Background to the life of Bibi Salme / Emily Ruete
Bibi Salme the daughter of Sayyid Sai’id Ibn Sultan (Said bin Sultan) ruler of Oman and Zanzibar. She was the sister of Sultan Bargash. Bibi fell in love with a German merchant (Friedrich Ruete) who lived in the house next door (see rooftop panorama photo of the old fort) , she became pregnant and escaped the palace and her country on a British ship and went via Aden to Germany, where she remained until her death. She converted to Christianity and married Friedrich and started a new life in Germany. She learned to speak German fluently. Got children. Her husband Friedrich died in a traffic accident and in 1886 she wrote her memoirs in German (translated into English 2 years later)

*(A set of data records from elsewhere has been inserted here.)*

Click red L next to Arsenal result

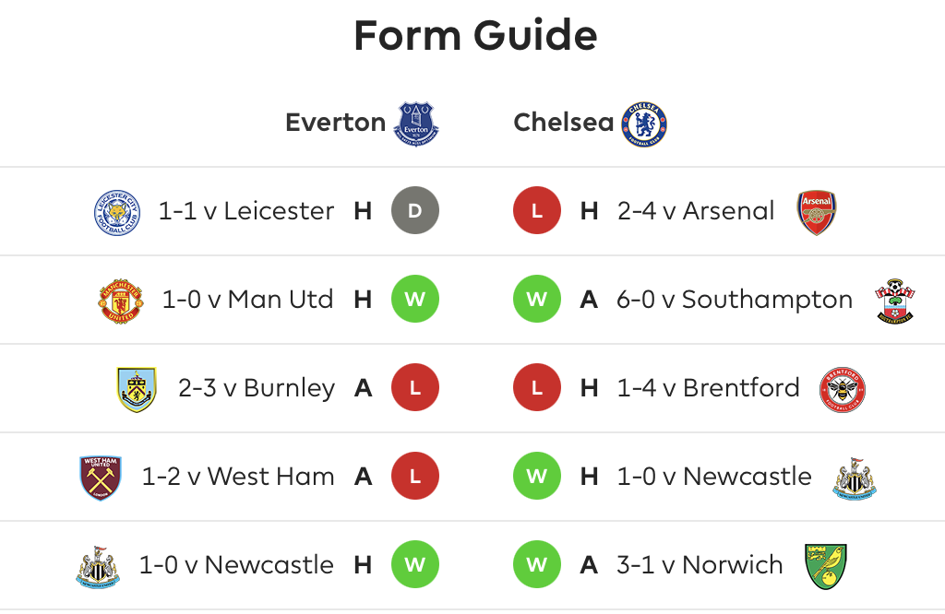point(537,211)
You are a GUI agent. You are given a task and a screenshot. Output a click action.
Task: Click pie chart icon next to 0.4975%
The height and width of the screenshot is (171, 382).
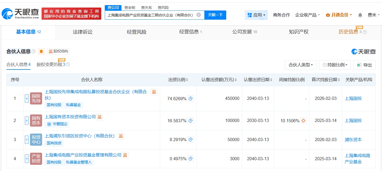pyautogui.click(x=191, y=159)
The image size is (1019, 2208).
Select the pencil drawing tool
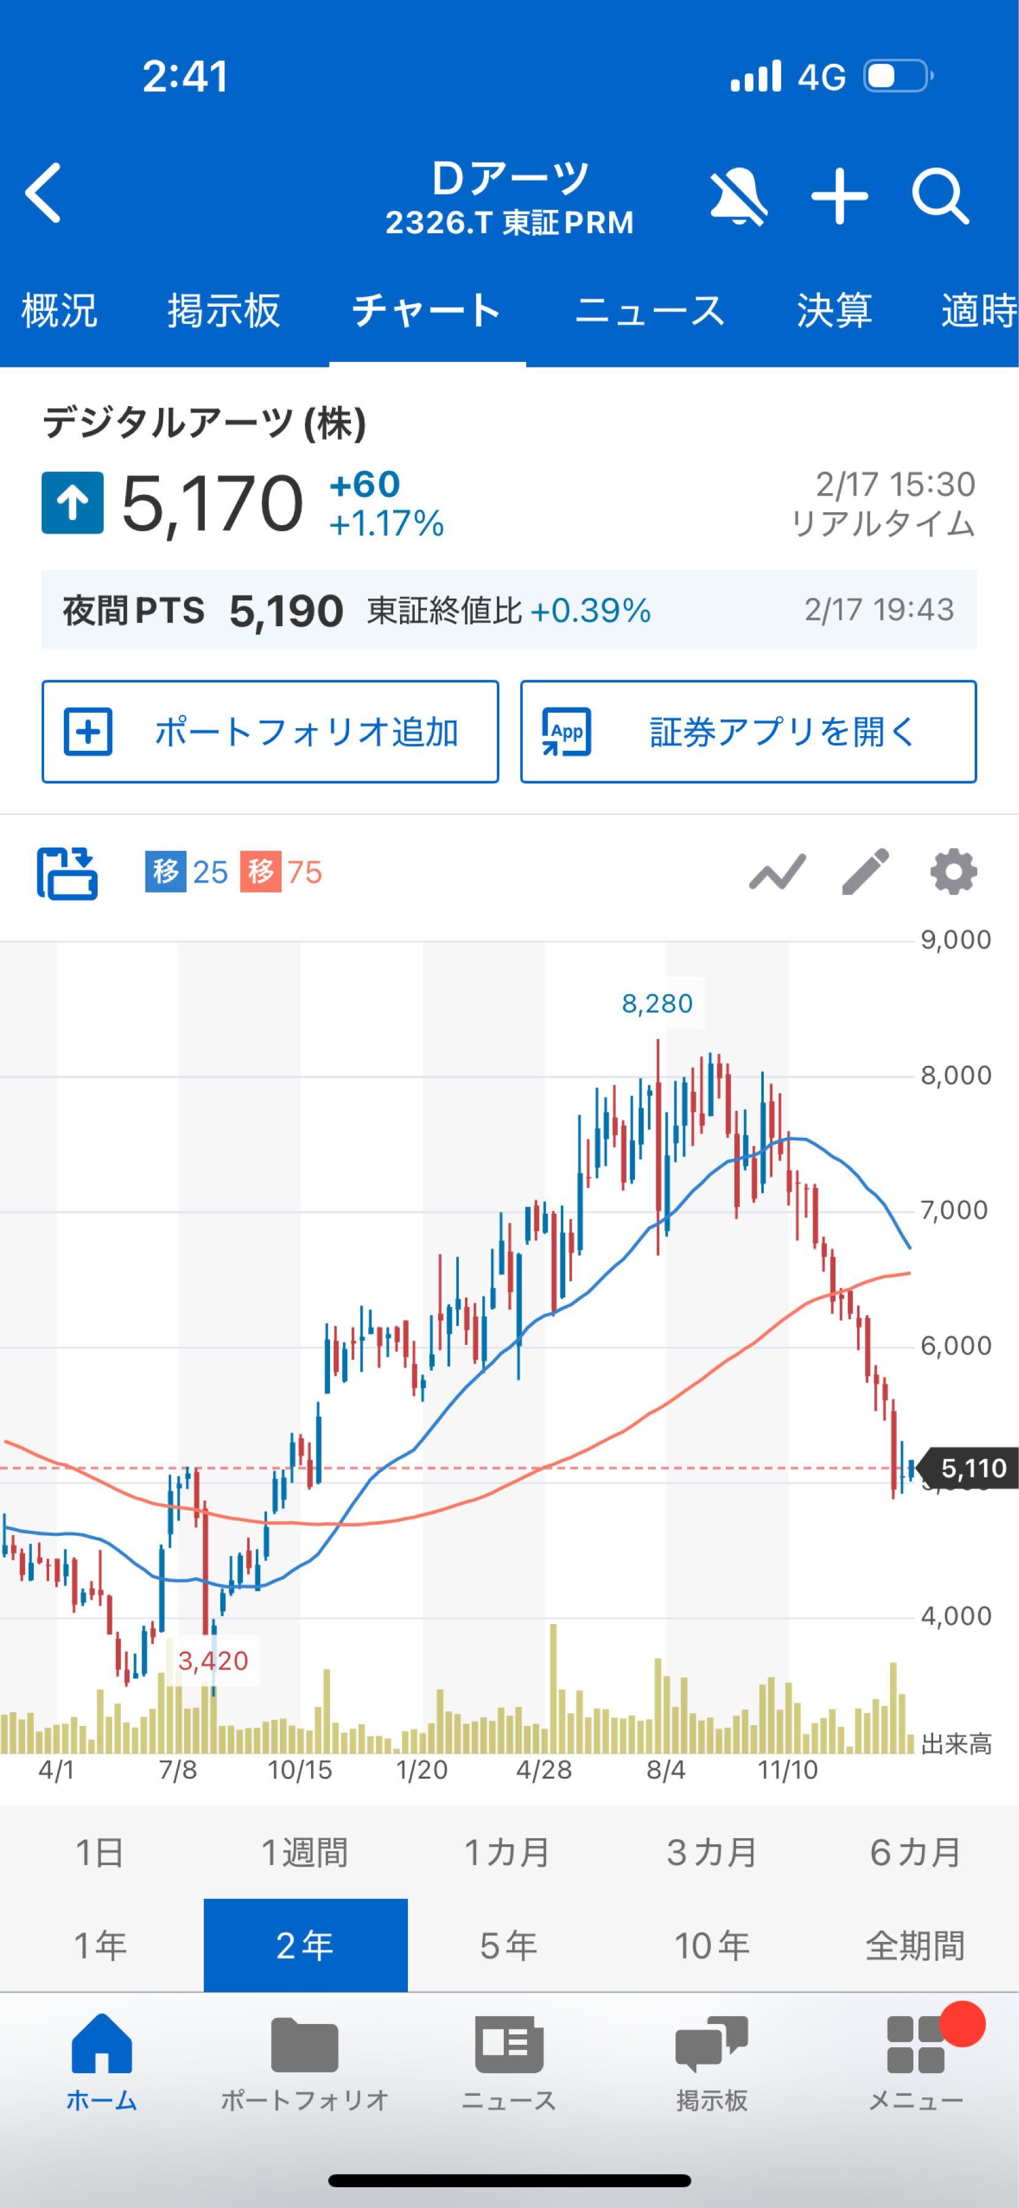click(866, 873)
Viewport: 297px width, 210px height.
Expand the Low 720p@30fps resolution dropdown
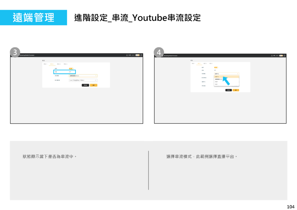(83, 80)
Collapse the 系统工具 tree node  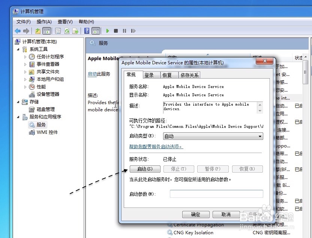pyautogui.click(x=18, y=49)
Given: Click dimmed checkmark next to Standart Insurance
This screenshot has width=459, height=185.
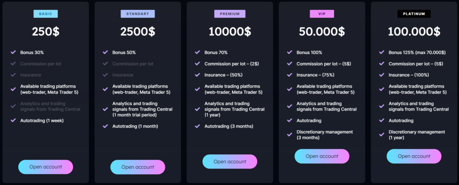Looking at the screenshot, I should pos(105,75).
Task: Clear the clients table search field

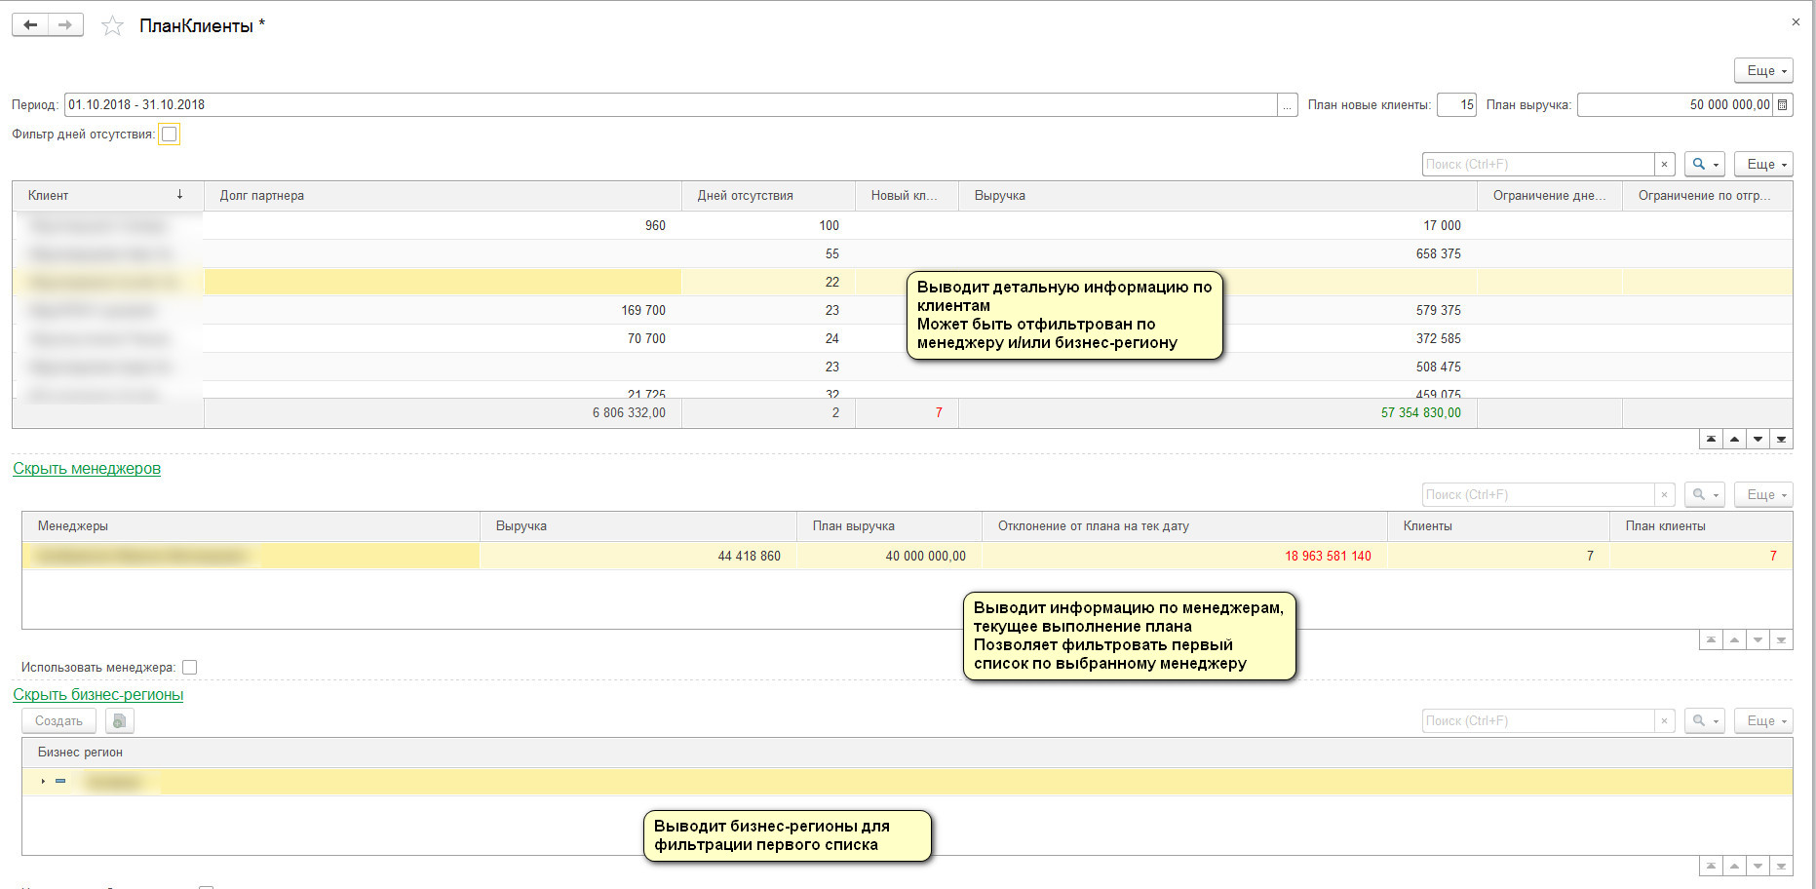Action: 1664,165
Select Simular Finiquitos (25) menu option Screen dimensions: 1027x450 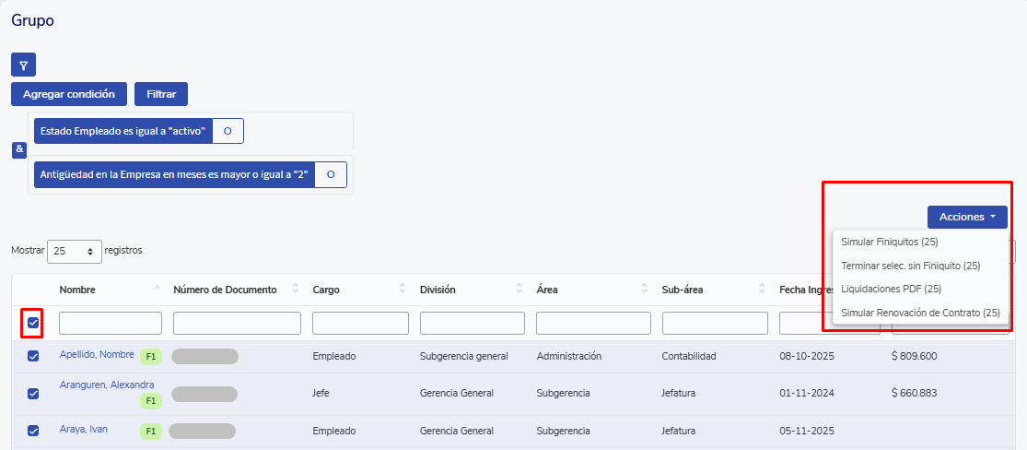(x=889, y=242)
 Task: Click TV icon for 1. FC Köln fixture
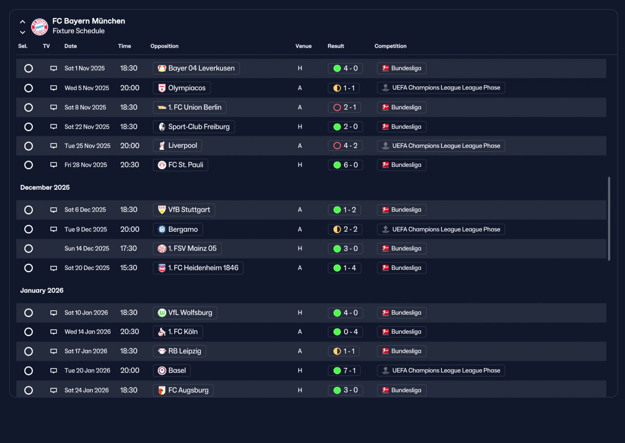coord(54,332)
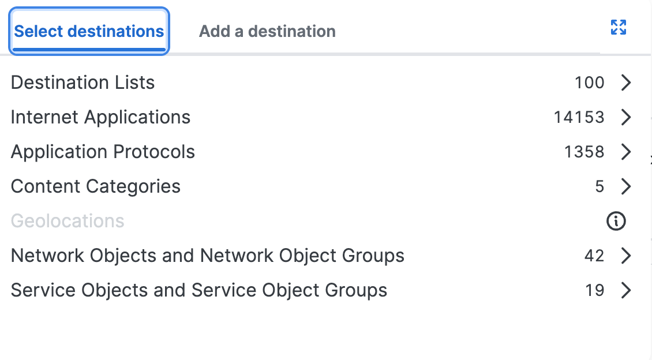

See the books section of our website for the earliest editions in German and English including a proof edition. Her memoirs provide a unique and realistic insight in Zanzibari / Arab / Omani life and culture in the 19th century. In the book she describes her family history, her childhood, her life in the Sultan's palace, the position of Women in Arabia, Arabian suitor-ship and marriage, the palaces, slavery, her escape from Zanzibar to marry the man she loved, the visit to London in 1875 to her brother the Zanzibari Sultan Sayyed Barghas discussing her inheritance. The book presents the reader with an intimate picture of life in Zanzibar between 1850 and 1865, and an inside portrait of her brothers Majid bin Said of Zanzibar and Barghash bin Said of Zanzibar, the later sultans of Zanzibar.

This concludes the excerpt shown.